## Aim of the exercise:
Beginning at the line that holds "Where should I" and continuing to the last line of the data below, transcribe every line word for word, without pictures.
----------
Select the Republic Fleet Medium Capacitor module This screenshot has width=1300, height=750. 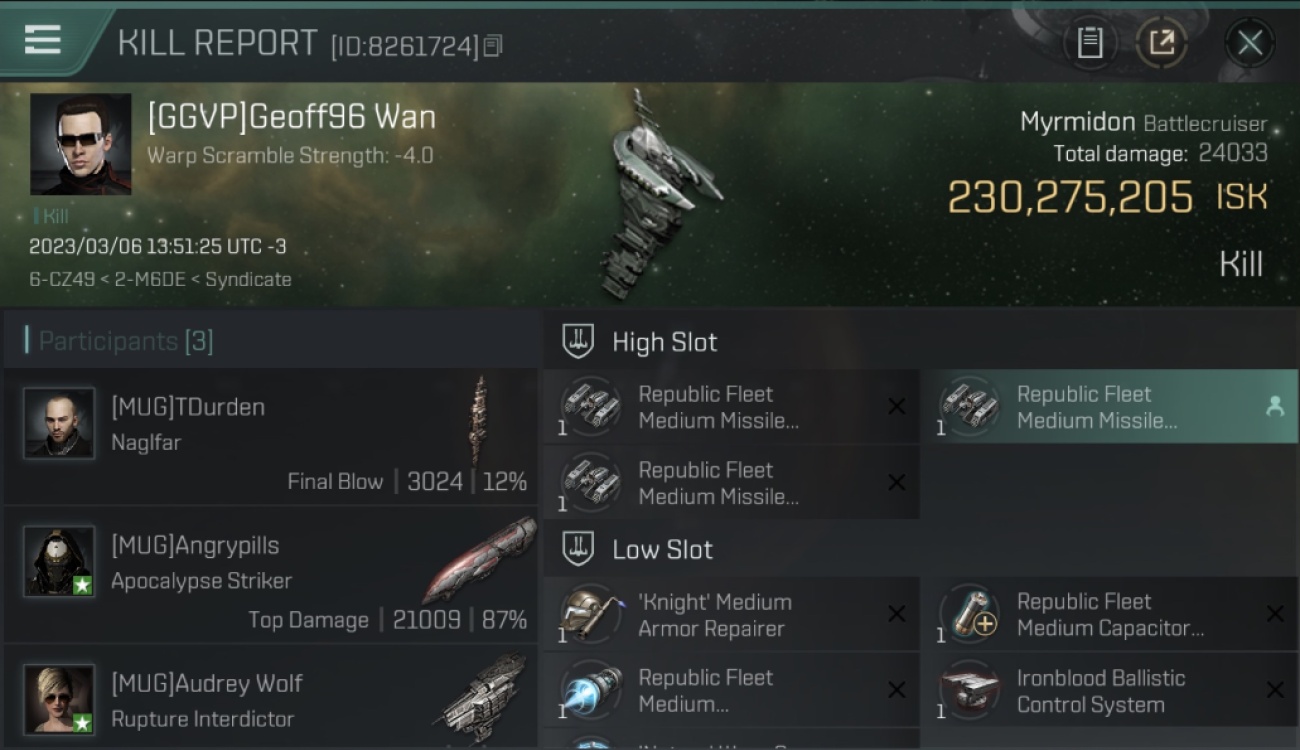pyautogui.click(x=1108, y=615)
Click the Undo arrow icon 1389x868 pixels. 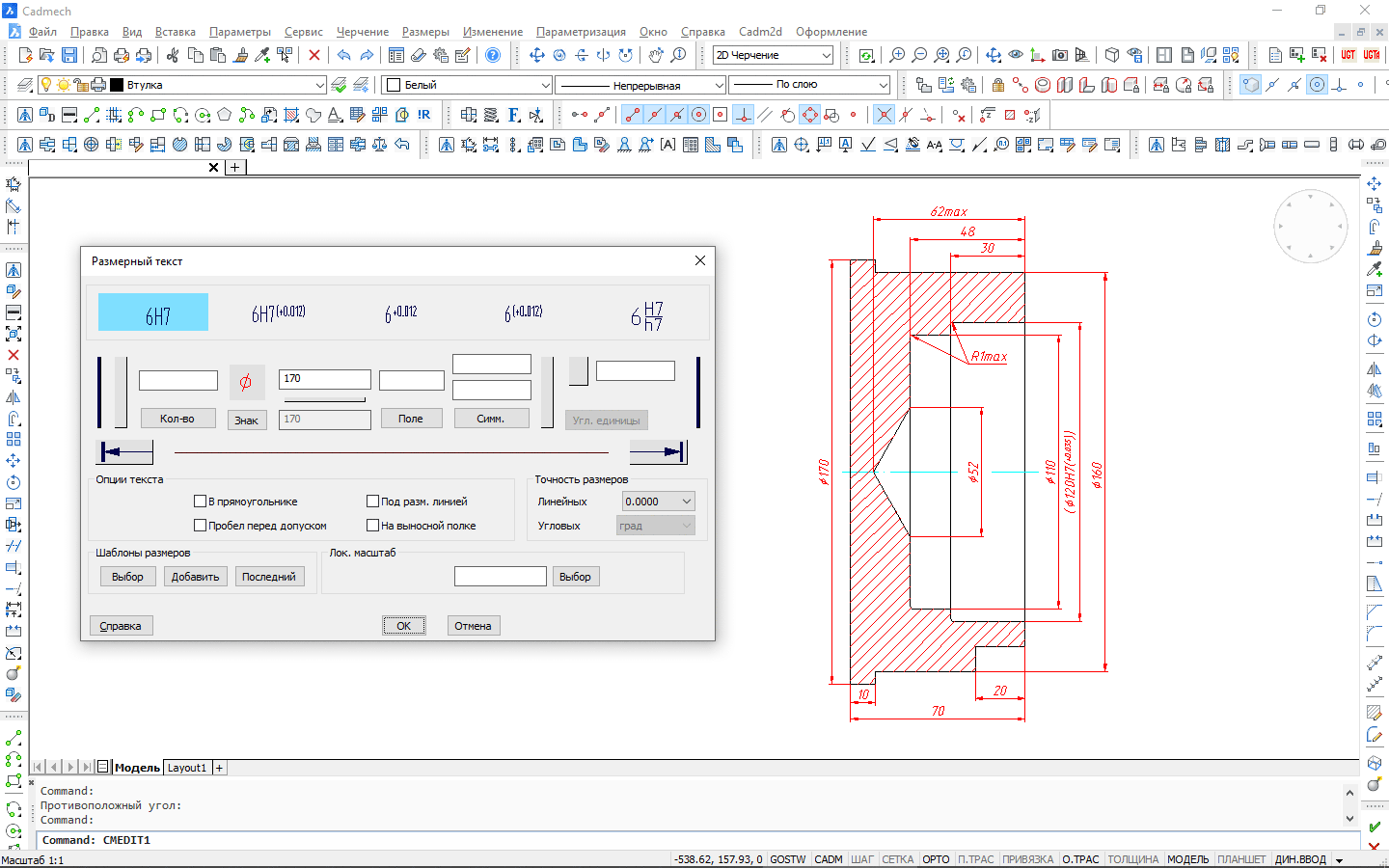[x=343, y=55]
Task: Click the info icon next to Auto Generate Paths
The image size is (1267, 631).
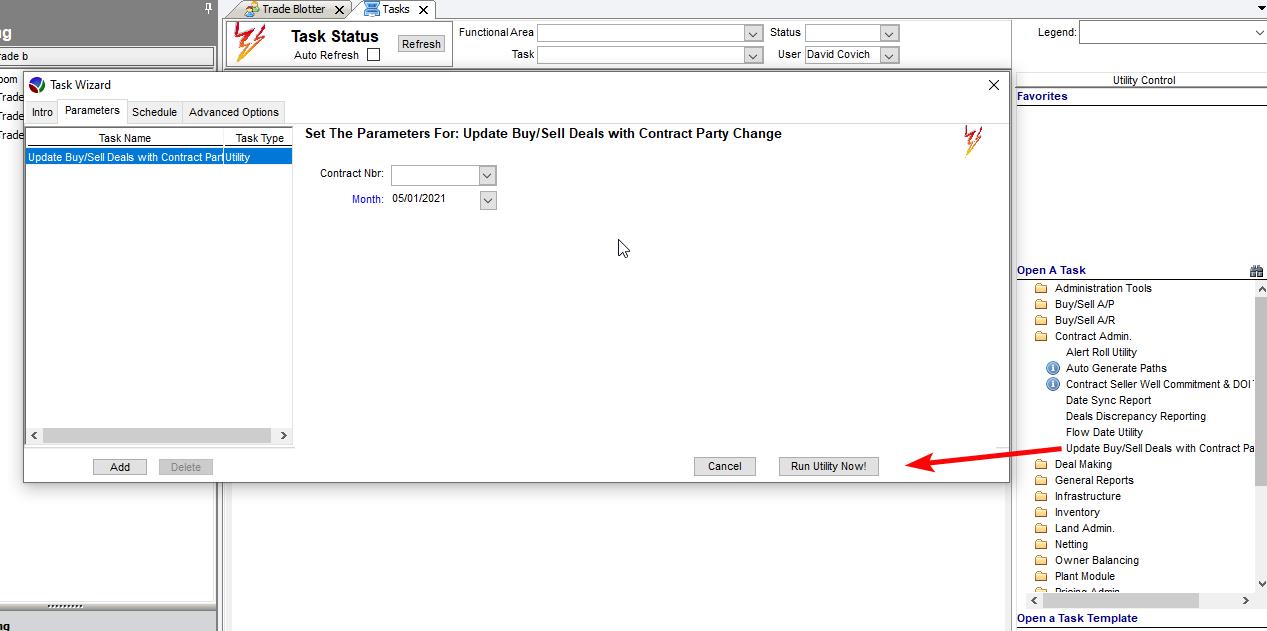Action: pos(1052,368)
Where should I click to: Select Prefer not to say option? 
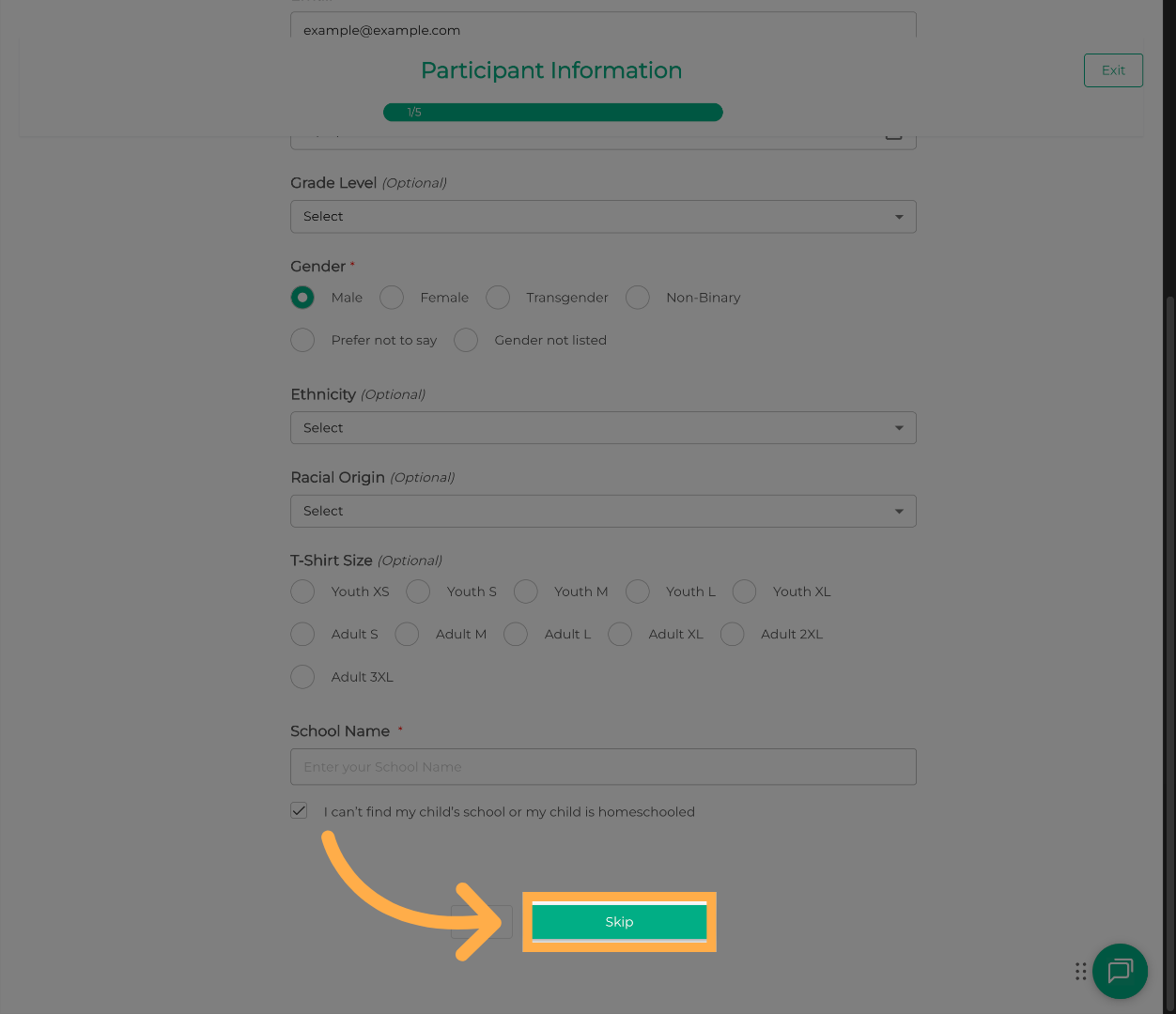click(x=302, y=340)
----------
## Written reply:
Where should I click to: Select Prefer not to say option? 
click(x=302, y=340)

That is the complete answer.